Extreme Hypoxia Causing Brady-Arrythmias During Apnea in Elite Breath-Hold Divers
Authors: Thomas Kjeld, Anders Brenøe Isbrand, Katrine Linnet, Bo Zerahn, Jens Højberg, Egon Godthaab Hansen, Lars Christian Gormsen, Jacob Bejder, Thomas Krag, John Vissing, Hans Erik Bøtker, Henrik Christian Arendrup
DOI / Source: https://doi.org/10.3389/fphys.2021.712573
Date: 03 December 2021
Reading level: Intermediate
Why This Matters for Freedivers
This study shows that during very long maximal breath-holds, elite freedivers can develop real rhythm disturbances (not just “a low heart rate”), likely driven by extreme hypoxia. It supports a practical safety message: pushing maximum apneas carries a cardiac conduction risk you can’t “mind over matter” away, and it reinforces why max attempts should be rare, well-supervised, and followed by proper recovery.
Synopsis
Most freedivers know the diving reflex slows the heart rate. What’s less appreciated is that if oxygen drops far enough, the heart’s electrical system can start misfiring—producing rhythm patterns that would look alarming in a hospital patient. This paper set out to document exactly what happens to oxygen saturation, blood pressure, blood glucose, and heart rhythm during truly maximal static apneas in elite breath-hold divers.
Nine elite divers performed a maximum static apnea in a pool (head immersed, head-down) after three warm-up apneas to “switch on” the diving response. The setup was unusually rigorous: they had an arterial catheter for continuous blood pressure monitoring and blood sampling, ECG monitoring, and a saturation sensor placed on the neck to reduce water/vasoconstriction artifacts. On a separate day, six of the divers repeated a maximal dry apnea with full 12-lead ECG monitoring.

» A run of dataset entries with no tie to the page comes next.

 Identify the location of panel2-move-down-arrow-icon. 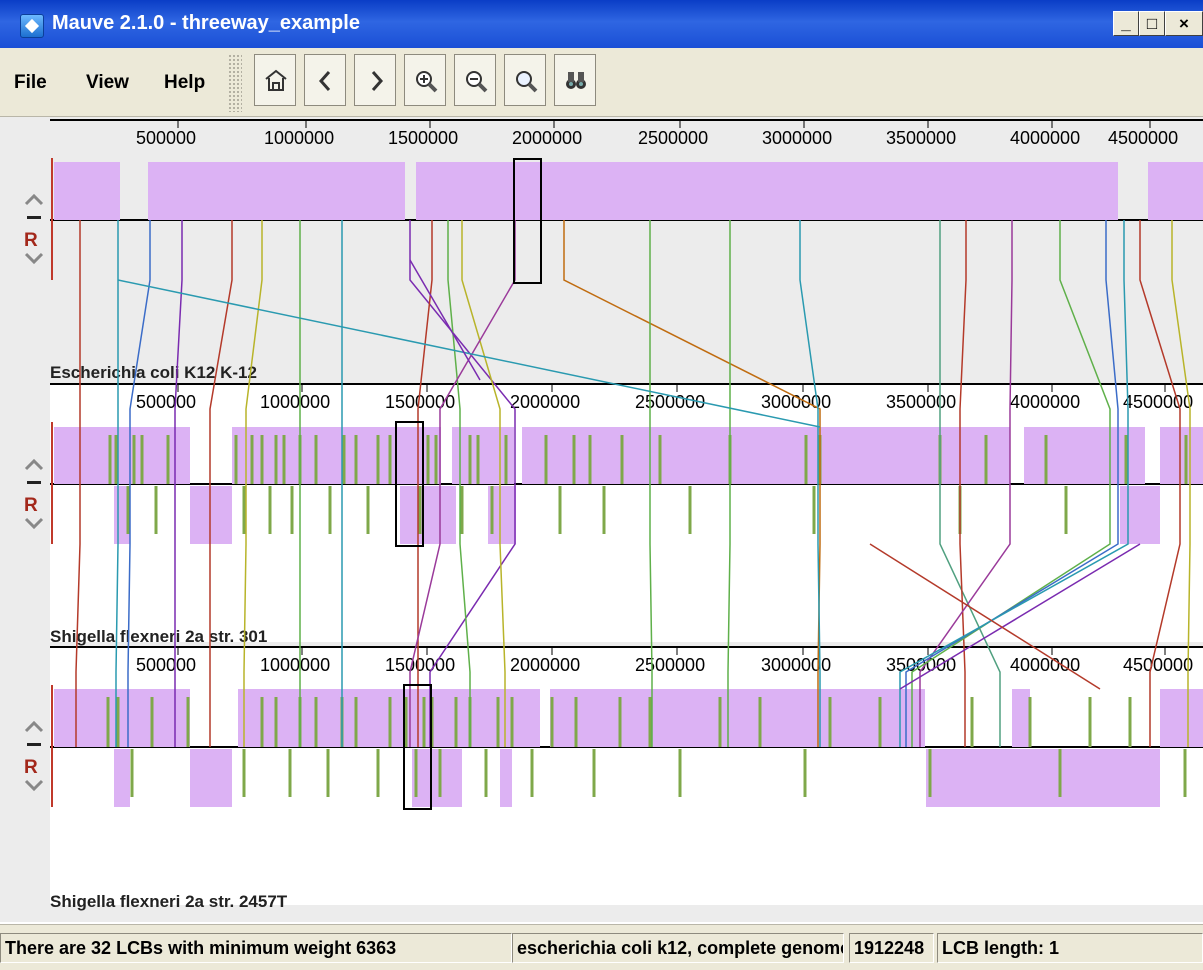
(34, 524).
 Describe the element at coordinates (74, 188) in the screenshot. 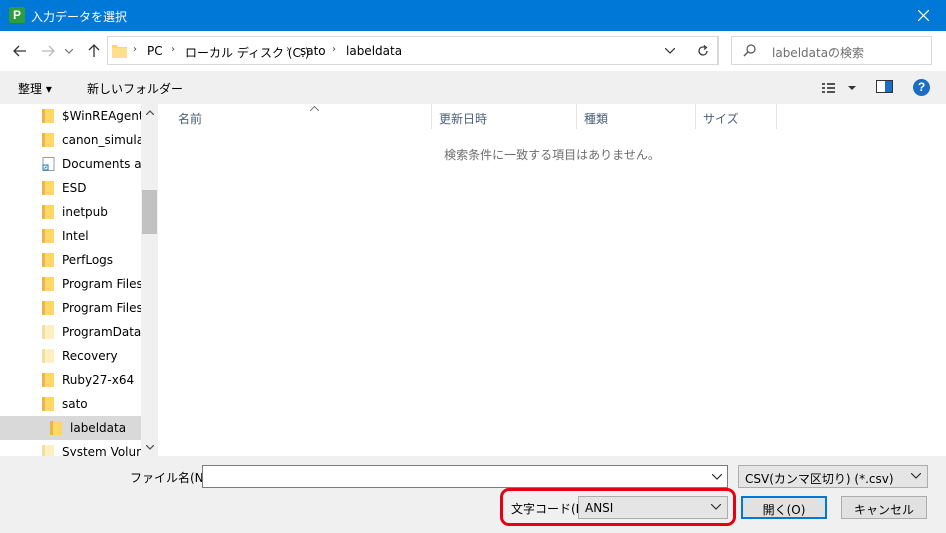

I see `tree-item-label: ESD` at that location.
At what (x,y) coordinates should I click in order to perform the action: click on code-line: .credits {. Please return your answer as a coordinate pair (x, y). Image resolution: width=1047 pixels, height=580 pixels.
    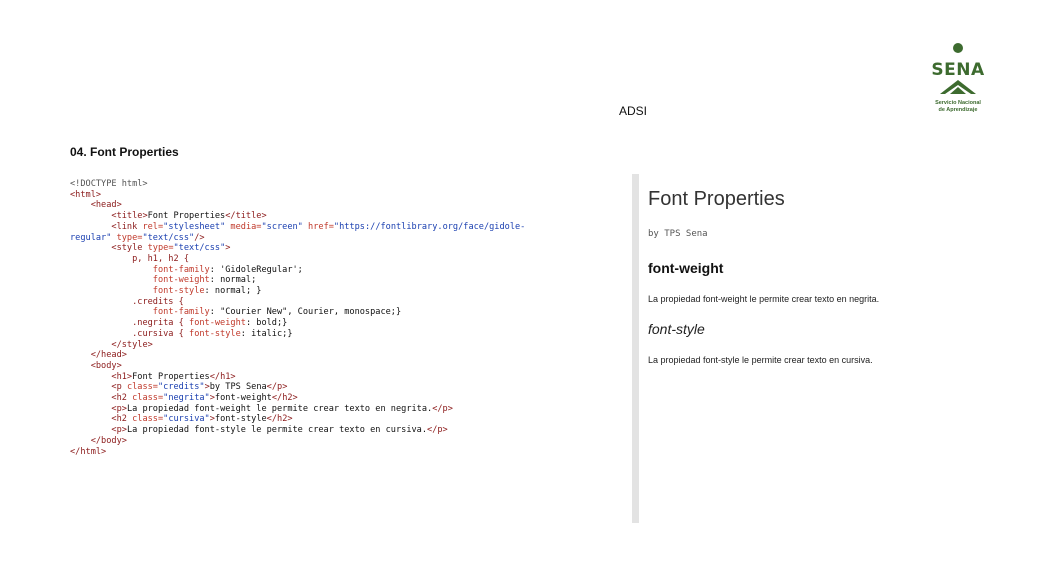
    Looking at the image, I should click on (158, 302).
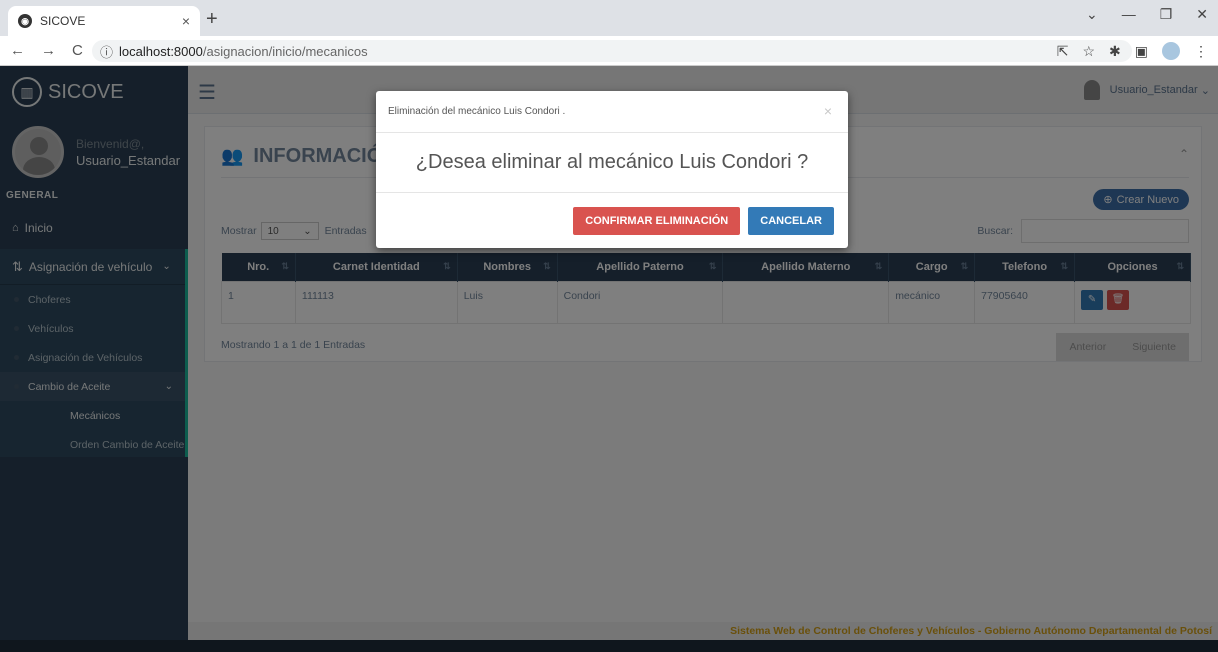 This screenshot has width=1218, height=652. What do you see at coordinates (161, 51) in the screenshot?
I see `url-host: localhost:8000` at bounding box center [161, 51].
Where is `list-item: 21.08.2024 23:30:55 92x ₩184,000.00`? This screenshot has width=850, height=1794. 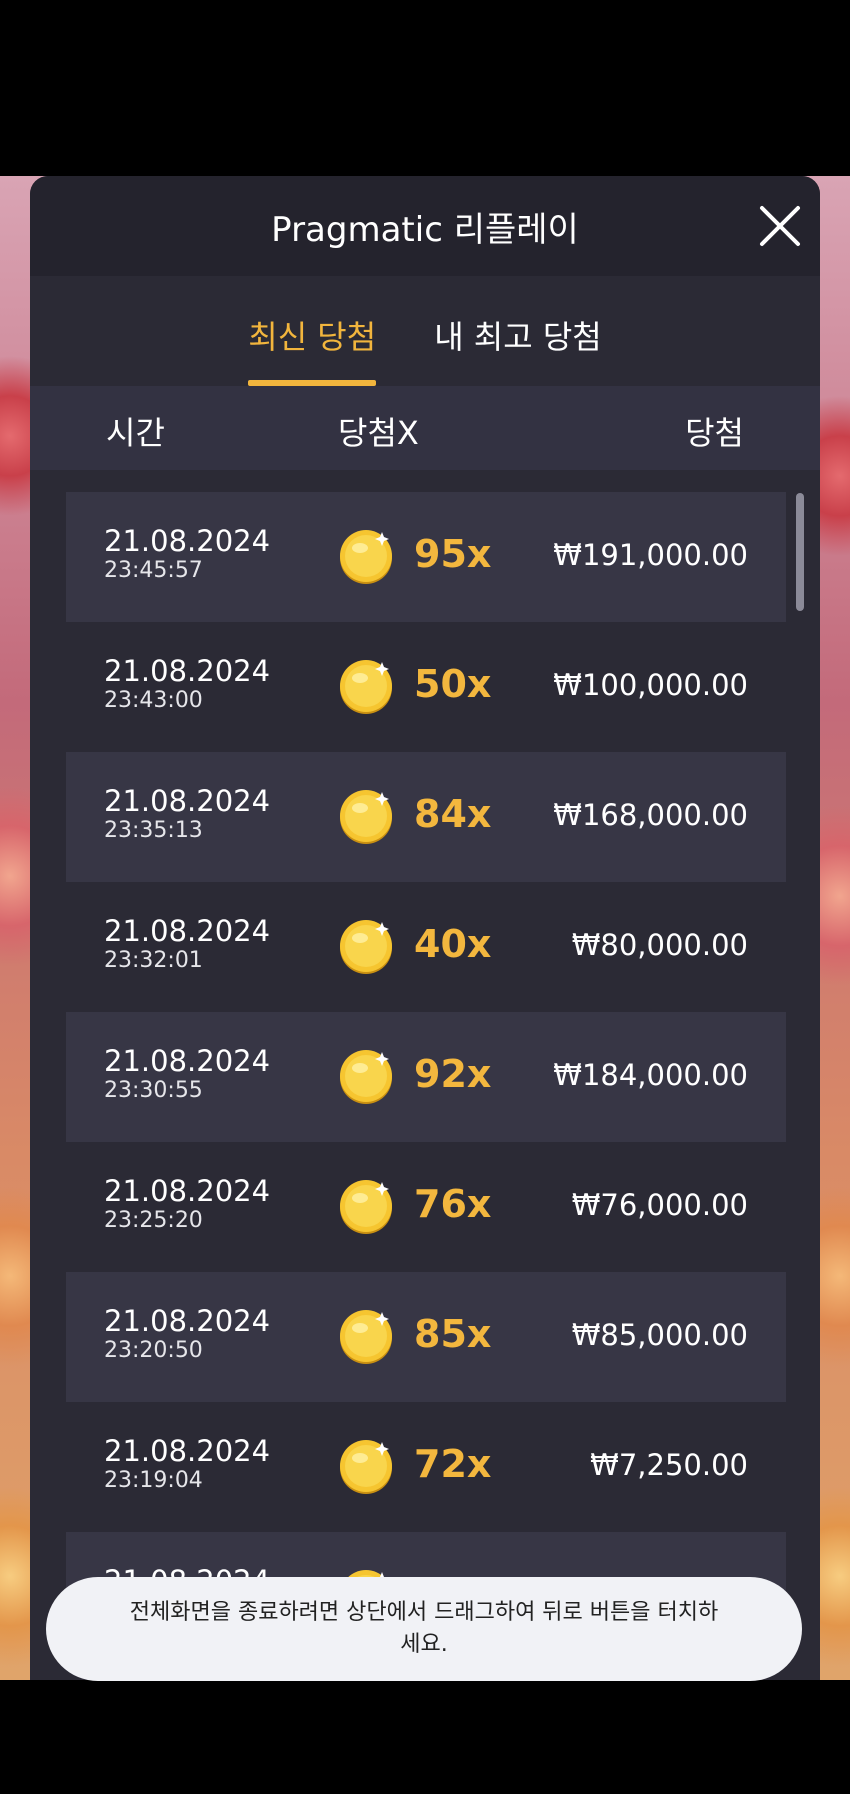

The headline result is how extreme the physiology gets. During the maximum pool apnea (around 6 minutes on average), oxygen saturation fell from near 100% to about the high-50% range—levels most people would consider severe. Blood pressure climbed dramatically into exercise-like territory and then plateaued after about 3–4 minutes, suggesting the diving reflex and vasoconstriction were “maxed out.” Heart rate dropped into the 40s and then stabilized. And crucially, several divers developed conduction abnormalities during the most hypoxic phase—patterns like junctional rhythm and atrioventricular dissociation/blocks—seen both in pool and in dry apneas (confirmed on 12-lead ECG). Everyone stayed conscious in this controlled setting, but the rhythms themselves underline that maximal apnea is not a harmless party trick.
An interesting side note: blood glucose did not drop; it stayed stable or rose slightly. The authors argue this supports the idea that the brady-arrhythmias were driven primarily by hypoxia rather than hypoglycemia, and they connect it to earlier work suggesting unusual lactate handling in elite divers.
Abstract
Introduction: The heart’s electrical conduction system is sensitive to low oxygen, which can lead to slow-heart rhythms and conduction disturbances. Elite breath-hold divers can reach very low oxygen levels during maximal apnea, so the study tested whether hypoxia is associated with brady-arrhythmias during maximum breath-holds.
Methods: Nine elite breath-hold divers performed a head-immersed maximal static pool apnea after three warm-up apneas. Heart rhythm was monitored by ECG, oxygen saturation was measured with a neck sensor, and mean arterial pressure plus blood glucose were sampled via a radial arterial catheter. On a separate day, a subset repeated a maximal dry apnea with 12-lead ECG monitoring.
Results: During maximal pool apneas, oxygen saturation fell to very low levels, mean arterial pressure rose substantially and then plateaued after several minutes, and heart rate decreased and stabilized at a low level. Brady-arrhythmias were observed, including junctional rhythm and atrioventricular dissociation/blocks. In the dry apneas, similar rhythm disturbances were confirmed with 12-lead ECG. Blood glucose remained stable or increased slightly.
Conclusion: In elite divers performing maximal apneas, the diving reflex reaches a stable maximum after a few minutes, and severe hypoxia appears to be the key driver of observed brady-arrhythmias rather than low blood glucose.